→ EXERCISE INSTRUCTIONS
Can you write out word for word the part of the Lyon-Saint-Exupéry TGV station text below between "The railway station" and "and Lyon Part-Dieu.", inclusive?

::: SOURCE EXTRACT :::

Lyon-Saint-Exupéry TGV station (formerly Gare de Satolas TGV) is a railway station near Lyon, France, directly attached to Lyon–Saint-Exupéry Airport. The station was built as an addition to the airport to serve TGV trains on the LGV Rhône-Alpes, part of the main line running from Paris Gare de Lyon to Marseille Saint-Charles. It is situated about 20 km east of Lyon city centre.

Overview
Saint-Exupéry station was designed by Santiago Calatrava, cost 750 million Francs and opened on 3 July 1994, at the same time as the high-speed line to Saint-Marcel-lès-Valence. The building is mostly a combination of concrete and steel. The station has six tracks laid in a cutting. The two central tracks are isolated to permit trains to traverse the station at full speed (300 km/h) and have no platforms. The two external sets of tracks have 500 m long platforms. A small piece of land to the west is put aside for future expansion. Above the tracks, a 300 m long passenger concourse gives easy access to the platforms and is equipped with several travelators.

The railway station is linked to Lyon-Saint Exupéry Airport by a footbridge equipped with a travelator. This airport is historically the first to be served by a high-speed station. This proximity to the airport has not helped the station and it sees little use as passengers mainly use Lyon-Perrache and Lyon Part-Dieu.

Criticism
Lack of interconnection with Lyon's urban transport network is frequently cited for the station's low usage. The arrival of the Rhônexpress express tram (opened August 2010) is unlikely to change this as Lyon residents will still find it easier (and cheaper) to use the stations within the city. The main "advantage" of the station is for travellers, arriving by plane, who are travelling onwards to the east. The underutilisation of the station has led to lower access charges than for the busier downtown stations, leading to low-cost operator Ouigo making it part of its network.

::: DATASET ENTRIES :::

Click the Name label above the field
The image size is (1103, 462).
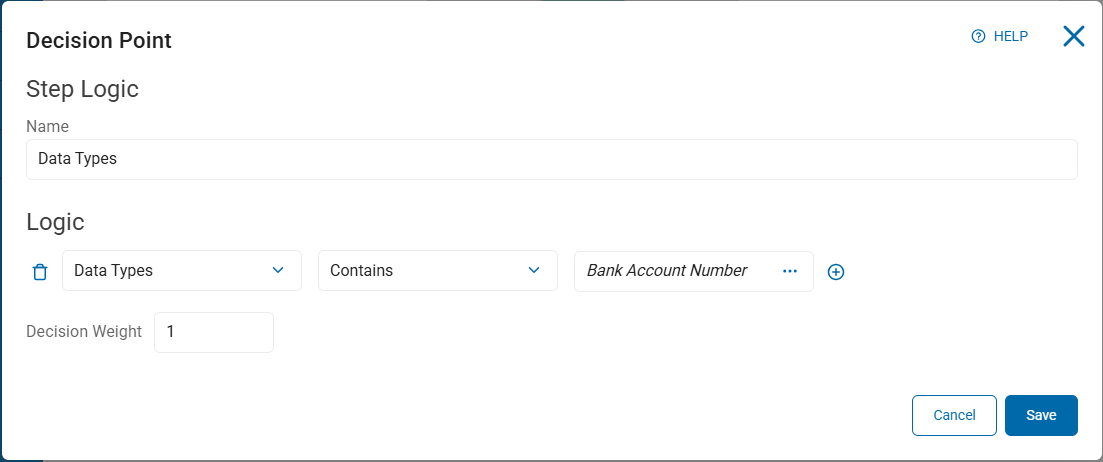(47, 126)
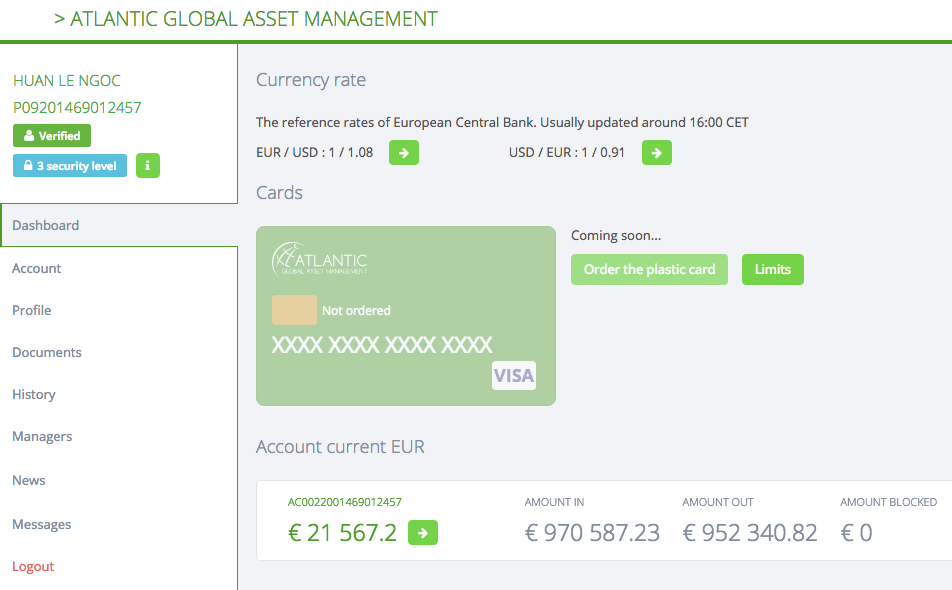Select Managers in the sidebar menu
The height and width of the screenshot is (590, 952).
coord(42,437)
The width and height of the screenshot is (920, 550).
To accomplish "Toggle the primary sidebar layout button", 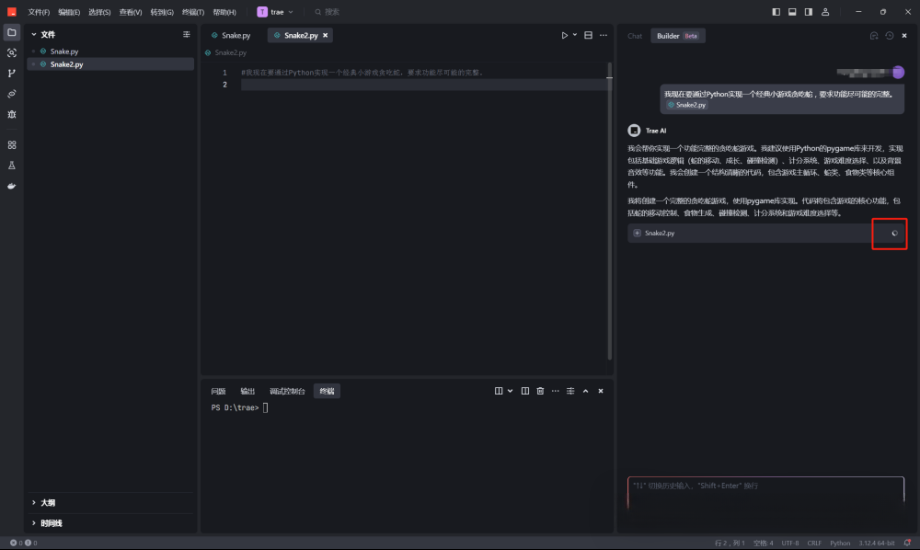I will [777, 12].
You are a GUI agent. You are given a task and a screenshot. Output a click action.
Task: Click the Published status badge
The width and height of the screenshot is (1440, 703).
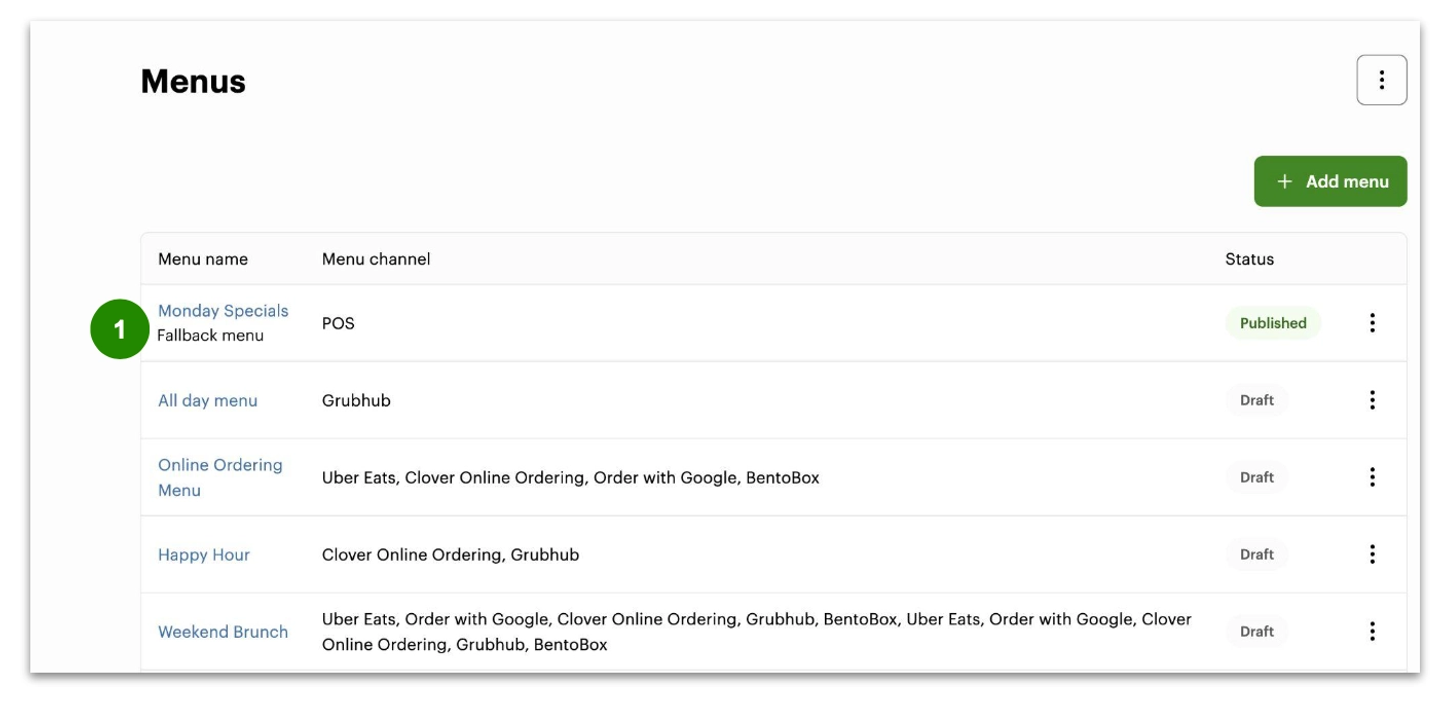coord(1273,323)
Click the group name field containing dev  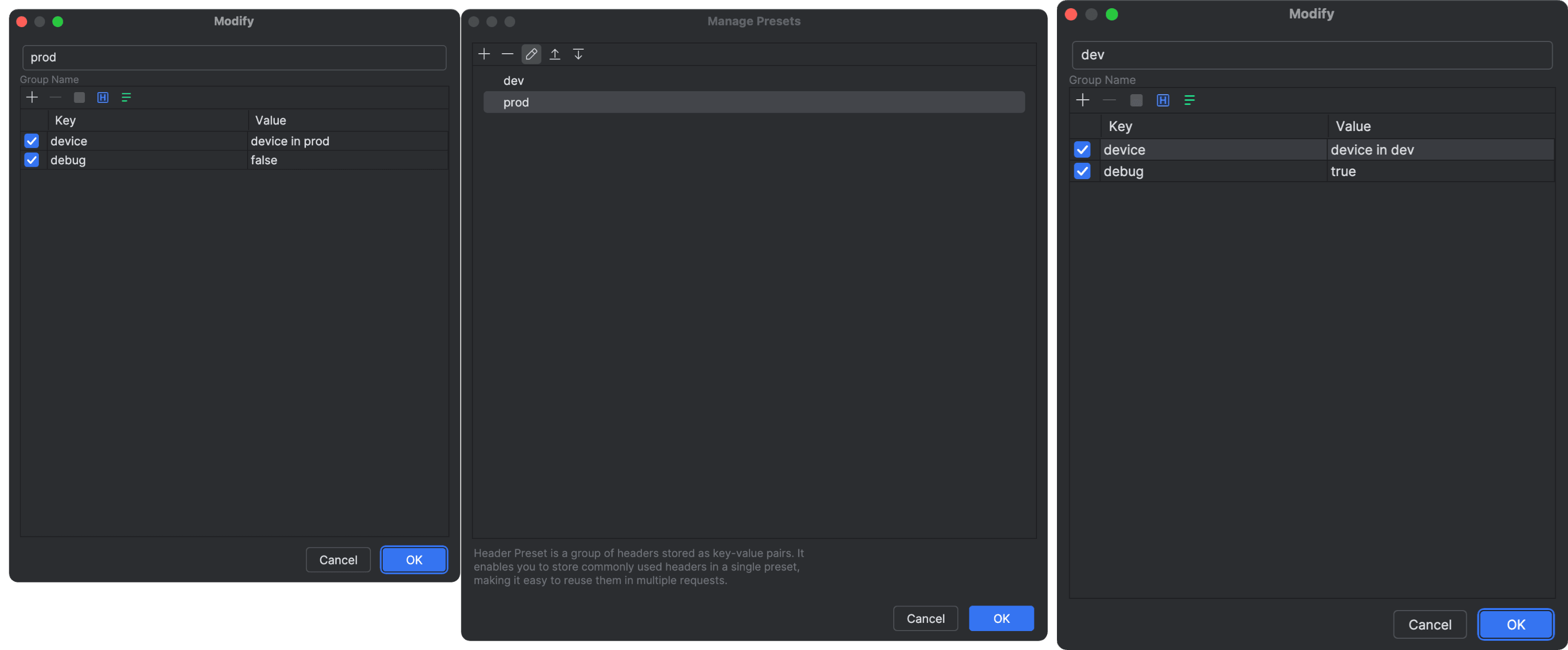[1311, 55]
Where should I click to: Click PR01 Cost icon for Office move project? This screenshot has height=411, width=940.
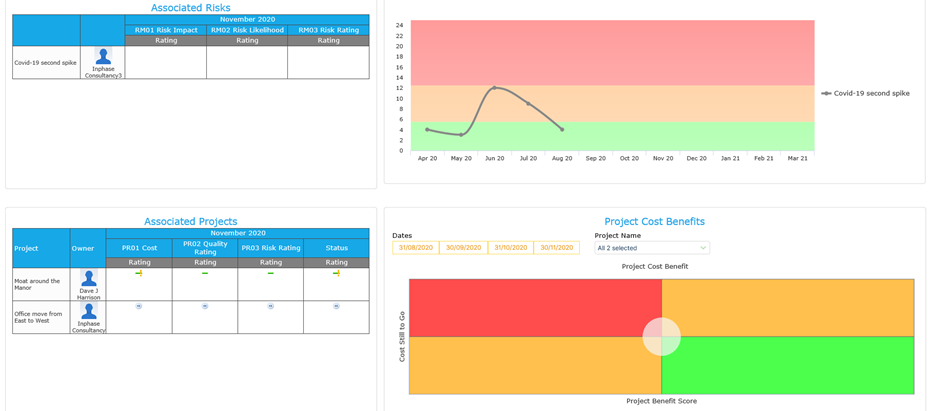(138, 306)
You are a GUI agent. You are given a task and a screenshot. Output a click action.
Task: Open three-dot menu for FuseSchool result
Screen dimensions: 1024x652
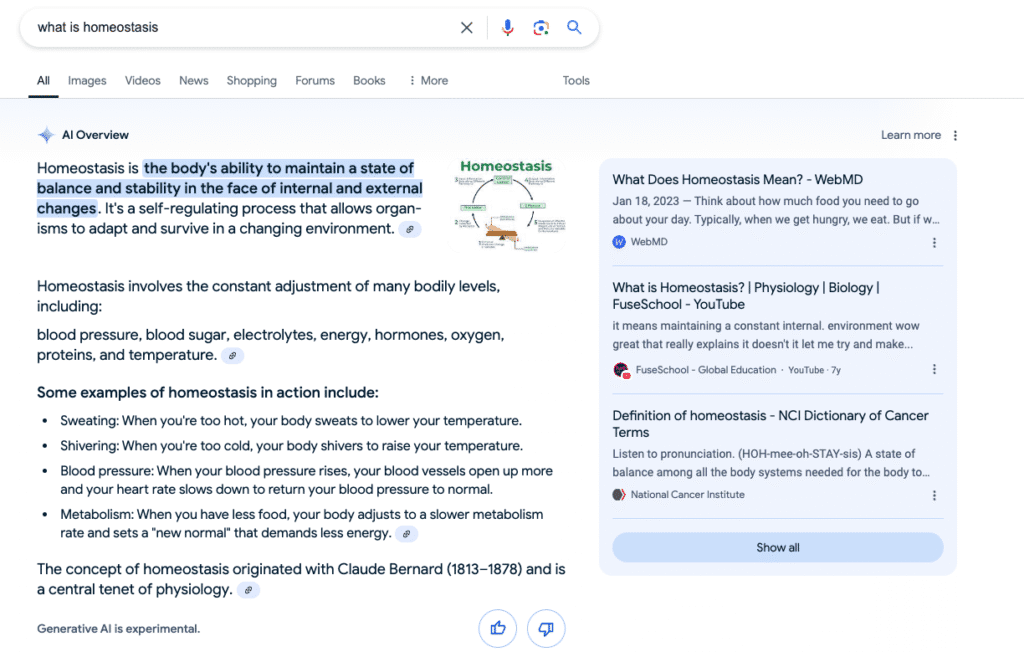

:::

→ WORKED ANSWER
The railway station is linked to Lyon-Saint Exupéry Airport by a footbridge equipped with a travelator. This airport is historically the first to be served by a high-speed station. This proximity to the airport has not helped the station and it sees little use as passengers mainly use Lyon-Perrache and Lyon Part-Dieu.